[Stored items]
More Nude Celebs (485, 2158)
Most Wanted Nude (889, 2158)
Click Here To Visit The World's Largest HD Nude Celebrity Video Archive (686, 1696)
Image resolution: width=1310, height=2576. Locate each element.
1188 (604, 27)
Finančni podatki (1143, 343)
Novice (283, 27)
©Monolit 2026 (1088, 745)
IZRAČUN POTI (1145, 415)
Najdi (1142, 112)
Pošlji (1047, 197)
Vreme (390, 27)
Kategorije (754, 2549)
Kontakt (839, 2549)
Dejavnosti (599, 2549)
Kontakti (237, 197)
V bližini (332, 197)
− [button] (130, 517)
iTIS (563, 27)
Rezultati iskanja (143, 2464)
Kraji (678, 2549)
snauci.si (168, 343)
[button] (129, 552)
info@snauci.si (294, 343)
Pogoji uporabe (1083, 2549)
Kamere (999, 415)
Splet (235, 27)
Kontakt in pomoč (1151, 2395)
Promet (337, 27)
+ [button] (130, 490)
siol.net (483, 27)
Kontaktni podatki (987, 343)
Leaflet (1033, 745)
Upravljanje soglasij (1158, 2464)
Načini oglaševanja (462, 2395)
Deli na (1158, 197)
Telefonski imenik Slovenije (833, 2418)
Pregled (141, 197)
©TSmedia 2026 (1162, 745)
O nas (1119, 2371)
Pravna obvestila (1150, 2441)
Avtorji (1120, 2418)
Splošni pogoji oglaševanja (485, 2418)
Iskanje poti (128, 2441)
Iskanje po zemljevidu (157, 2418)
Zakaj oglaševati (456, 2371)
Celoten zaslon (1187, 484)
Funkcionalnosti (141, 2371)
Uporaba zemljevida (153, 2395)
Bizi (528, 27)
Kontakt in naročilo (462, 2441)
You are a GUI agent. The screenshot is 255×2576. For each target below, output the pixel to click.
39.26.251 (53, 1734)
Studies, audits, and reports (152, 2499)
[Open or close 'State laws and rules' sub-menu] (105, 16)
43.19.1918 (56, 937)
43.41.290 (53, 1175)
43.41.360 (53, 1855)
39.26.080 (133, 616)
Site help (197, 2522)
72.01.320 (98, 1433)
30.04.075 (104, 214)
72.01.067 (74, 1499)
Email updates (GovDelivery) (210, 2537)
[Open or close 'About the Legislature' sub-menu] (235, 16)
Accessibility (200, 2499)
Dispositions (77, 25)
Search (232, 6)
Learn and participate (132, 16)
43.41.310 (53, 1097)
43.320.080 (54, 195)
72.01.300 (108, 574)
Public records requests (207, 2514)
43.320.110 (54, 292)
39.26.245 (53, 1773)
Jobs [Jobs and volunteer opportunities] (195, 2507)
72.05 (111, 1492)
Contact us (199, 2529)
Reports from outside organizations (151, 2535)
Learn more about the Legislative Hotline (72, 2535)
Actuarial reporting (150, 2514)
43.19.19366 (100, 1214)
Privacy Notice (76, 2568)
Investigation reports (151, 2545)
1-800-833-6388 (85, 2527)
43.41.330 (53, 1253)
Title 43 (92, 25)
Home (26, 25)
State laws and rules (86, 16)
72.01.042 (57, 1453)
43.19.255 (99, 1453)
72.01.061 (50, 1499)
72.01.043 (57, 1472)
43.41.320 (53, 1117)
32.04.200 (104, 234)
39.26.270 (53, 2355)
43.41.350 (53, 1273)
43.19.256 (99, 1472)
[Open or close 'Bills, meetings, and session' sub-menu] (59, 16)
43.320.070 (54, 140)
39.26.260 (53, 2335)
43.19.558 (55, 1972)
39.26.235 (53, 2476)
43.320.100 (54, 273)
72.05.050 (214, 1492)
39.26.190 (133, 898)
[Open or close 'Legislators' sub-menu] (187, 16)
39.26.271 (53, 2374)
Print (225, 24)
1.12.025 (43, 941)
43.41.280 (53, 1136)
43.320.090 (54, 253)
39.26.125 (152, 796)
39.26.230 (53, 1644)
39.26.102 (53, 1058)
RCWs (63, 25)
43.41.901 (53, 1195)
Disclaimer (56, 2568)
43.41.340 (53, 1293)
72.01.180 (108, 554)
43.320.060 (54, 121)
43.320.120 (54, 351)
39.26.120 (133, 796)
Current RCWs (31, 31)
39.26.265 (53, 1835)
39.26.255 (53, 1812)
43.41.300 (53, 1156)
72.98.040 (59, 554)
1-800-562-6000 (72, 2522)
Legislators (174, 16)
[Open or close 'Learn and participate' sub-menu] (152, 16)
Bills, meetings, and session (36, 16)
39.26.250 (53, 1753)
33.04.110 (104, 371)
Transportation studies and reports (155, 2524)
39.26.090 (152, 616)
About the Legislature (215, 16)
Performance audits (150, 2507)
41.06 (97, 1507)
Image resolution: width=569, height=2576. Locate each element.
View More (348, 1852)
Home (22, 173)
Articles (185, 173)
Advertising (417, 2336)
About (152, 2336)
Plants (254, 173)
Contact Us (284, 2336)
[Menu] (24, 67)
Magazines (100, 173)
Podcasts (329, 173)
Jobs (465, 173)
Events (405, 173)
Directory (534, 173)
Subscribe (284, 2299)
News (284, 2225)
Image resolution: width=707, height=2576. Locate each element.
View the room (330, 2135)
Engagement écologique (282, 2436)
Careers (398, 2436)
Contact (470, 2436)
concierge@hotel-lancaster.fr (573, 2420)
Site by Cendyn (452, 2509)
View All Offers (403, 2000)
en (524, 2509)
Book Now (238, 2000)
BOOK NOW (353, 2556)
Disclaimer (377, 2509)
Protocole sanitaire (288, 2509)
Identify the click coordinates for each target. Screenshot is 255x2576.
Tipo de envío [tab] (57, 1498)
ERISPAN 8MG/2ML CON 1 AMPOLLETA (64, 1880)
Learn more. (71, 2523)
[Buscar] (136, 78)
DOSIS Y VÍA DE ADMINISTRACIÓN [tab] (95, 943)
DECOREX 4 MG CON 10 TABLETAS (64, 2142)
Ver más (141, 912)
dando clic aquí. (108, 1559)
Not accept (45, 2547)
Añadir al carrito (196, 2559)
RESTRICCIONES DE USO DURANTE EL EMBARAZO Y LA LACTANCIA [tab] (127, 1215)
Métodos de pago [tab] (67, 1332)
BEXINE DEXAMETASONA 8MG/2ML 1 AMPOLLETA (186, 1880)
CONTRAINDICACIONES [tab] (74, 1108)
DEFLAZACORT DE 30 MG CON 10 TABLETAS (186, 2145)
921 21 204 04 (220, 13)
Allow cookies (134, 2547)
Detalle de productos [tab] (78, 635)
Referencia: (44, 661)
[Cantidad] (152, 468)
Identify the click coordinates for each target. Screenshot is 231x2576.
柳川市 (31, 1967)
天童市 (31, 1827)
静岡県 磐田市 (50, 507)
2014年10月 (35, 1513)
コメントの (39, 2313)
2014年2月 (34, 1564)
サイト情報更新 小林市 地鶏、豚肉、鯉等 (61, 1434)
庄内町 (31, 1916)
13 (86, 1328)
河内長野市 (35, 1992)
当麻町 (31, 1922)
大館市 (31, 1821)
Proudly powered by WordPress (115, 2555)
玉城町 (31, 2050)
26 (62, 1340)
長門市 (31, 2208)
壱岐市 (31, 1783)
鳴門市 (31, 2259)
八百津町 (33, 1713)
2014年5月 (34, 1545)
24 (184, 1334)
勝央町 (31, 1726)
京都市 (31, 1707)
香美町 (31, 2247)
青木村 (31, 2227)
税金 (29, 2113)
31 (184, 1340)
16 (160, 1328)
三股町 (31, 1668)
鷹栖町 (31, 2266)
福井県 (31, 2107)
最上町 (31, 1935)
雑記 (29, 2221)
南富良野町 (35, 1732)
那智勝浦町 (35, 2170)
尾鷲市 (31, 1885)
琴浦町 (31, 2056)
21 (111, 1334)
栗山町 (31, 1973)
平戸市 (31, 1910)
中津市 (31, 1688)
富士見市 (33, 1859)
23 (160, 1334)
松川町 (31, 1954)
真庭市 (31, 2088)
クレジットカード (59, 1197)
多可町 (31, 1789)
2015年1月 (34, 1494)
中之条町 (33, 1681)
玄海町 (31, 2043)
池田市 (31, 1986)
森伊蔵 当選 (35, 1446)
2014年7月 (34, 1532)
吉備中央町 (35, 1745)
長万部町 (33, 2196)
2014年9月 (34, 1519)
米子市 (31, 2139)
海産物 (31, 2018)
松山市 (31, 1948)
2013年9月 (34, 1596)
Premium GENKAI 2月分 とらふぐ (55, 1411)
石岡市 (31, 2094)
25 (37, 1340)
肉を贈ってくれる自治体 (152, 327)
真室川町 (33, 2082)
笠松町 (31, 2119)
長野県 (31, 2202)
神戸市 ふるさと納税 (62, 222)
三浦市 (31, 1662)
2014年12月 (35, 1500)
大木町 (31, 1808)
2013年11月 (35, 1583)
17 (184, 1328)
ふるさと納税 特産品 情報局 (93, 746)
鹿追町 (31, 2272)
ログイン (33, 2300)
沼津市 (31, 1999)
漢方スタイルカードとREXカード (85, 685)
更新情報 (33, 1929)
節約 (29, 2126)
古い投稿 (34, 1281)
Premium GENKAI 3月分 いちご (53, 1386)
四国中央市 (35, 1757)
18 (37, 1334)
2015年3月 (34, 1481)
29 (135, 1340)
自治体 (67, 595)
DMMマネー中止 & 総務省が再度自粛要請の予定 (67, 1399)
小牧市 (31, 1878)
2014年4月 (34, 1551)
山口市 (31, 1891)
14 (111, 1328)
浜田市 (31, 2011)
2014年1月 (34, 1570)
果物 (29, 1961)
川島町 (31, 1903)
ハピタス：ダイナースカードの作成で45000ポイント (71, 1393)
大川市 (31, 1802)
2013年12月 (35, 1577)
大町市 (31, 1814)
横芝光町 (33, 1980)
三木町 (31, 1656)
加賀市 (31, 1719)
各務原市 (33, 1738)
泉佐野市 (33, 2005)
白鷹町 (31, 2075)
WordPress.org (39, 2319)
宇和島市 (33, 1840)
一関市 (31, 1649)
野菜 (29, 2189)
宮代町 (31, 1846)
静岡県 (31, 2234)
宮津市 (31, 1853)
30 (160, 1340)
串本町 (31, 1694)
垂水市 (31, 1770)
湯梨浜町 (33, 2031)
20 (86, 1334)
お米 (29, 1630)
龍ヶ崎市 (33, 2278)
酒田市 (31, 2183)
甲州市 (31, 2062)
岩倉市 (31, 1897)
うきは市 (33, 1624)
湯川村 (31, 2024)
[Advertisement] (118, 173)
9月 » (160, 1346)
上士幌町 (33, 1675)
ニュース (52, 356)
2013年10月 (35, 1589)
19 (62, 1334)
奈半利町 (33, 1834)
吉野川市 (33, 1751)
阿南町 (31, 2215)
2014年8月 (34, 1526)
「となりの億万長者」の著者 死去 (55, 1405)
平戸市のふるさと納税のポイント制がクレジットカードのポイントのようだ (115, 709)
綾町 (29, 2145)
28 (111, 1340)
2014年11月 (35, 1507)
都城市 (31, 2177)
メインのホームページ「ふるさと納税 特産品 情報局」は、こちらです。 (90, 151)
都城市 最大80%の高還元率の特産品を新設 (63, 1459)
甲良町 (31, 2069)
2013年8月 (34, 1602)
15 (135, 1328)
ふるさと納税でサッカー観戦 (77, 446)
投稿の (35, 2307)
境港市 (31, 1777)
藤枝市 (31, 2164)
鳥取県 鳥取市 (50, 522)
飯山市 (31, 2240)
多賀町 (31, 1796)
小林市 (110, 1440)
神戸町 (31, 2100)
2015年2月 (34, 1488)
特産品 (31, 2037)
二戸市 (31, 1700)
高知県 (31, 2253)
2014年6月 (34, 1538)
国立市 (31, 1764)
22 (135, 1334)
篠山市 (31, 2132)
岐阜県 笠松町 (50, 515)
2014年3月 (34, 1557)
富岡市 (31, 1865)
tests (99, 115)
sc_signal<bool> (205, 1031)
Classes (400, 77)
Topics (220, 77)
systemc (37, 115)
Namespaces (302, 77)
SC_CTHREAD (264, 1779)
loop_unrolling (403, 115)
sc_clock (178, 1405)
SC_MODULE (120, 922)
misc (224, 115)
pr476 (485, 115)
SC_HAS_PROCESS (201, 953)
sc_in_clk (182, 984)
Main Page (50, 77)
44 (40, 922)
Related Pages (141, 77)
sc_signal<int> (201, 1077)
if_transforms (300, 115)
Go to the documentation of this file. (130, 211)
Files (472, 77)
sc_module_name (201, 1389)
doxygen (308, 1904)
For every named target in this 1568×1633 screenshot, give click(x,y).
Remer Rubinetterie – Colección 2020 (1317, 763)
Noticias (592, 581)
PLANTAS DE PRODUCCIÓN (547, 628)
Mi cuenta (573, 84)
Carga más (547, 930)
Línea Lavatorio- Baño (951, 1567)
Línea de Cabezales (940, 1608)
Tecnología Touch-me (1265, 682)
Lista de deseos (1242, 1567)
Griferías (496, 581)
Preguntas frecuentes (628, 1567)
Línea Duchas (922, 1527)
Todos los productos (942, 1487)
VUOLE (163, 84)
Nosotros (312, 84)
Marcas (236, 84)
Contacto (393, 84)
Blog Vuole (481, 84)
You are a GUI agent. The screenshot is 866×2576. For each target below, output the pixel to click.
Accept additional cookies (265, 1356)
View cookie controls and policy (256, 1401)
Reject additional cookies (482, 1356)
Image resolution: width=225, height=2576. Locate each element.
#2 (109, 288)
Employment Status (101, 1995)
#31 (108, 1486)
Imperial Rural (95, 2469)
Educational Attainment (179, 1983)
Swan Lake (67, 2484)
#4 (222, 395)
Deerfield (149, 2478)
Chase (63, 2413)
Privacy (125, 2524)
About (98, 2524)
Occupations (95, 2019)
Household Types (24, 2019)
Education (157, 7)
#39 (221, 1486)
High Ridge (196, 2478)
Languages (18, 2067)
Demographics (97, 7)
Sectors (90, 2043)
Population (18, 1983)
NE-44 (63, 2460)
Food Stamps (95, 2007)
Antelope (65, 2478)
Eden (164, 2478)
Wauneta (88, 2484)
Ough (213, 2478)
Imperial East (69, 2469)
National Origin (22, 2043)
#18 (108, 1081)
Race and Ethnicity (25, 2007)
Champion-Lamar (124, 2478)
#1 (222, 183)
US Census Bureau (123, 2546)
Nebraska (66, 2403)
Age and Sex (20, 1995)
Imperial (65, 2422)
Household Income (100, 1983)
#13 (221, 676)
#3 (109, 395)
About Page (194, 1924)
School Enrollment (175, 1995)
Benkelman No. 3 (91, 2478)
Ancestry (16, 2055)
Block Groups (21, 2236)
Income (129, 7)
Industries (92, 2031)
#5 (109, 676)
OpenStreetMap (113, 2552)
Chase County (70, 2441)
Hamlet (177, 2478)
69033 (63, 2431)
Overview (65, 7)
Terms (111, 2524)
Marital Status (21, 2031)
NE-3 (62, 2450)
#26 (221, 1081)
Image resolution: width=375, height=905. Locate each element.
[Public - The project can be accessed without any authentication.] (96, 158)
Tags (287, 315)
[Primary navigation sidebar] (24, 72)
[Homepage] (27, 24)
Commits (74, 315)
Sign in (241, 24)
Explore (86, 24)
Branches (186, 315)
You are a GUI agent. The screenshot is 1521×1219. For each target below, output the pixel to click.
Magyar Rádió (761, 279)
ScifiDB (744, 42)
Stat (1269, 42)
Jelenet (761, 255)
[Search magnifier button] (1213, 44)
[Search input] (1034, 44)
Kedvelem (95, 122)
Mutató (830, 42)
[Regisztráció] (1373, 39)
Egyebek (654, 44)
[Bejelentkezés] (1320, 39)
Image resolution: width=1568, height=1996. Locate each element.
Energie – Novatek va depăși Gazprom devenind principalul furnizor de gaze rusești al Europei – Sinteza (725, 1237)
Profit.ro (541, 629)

# GIVEN PROBLEM
Update everything in the listing from the line containing "琴浦町 (31, 2056)" down to the line containing "大木町 (31, 1808)", replacing "海産物" with "水産物" and leaving all else unchanged.

# RESULT OF THIS EXERCISE
琴浦町 (31, 2056)
21 (111, 1334)
栗山町 (31, 1973)
平戸市 (31, 1910)
中津市 (31, 1688)
富士見市 (33, 1859)
23 (160, 1334)
松川町 (31, 1954)
真庭市 (31, 2088)
クレジットカード (59, 1197)
多可町 (31, 1789)
2015年1月 (34, 1494)
中之条町 (33, 1681)
玄海町 (31, 2043)
池田市 (31, 1986)
森伊蔵 当選 (35, 1446)
2014年7月 (34, 1532)
吉備中央町 (35, 1745)
長万部町 (33, 2196)
2014年9月 (34, 1519)
米子市 (31, 2139)
水産物 (31, 2018)
松山市 (31, 1948)
2013年9月 (34, 1596)
Premium GENKAI 2月分 とらふぐ (55, 1411)
石岡市 (31, 2094)
25 (37, 1340)
肉を贈ってくれる自治体 (152, 327)
真室川町 (33, 2082)
笠松町 (31, 2119)
長野県 (31, 2202)
神戸市 ふるさと納税 (62, 222)
三浦市 (31, 1662)
2014年12月 (35, 1500)
大木町 (31, 1808)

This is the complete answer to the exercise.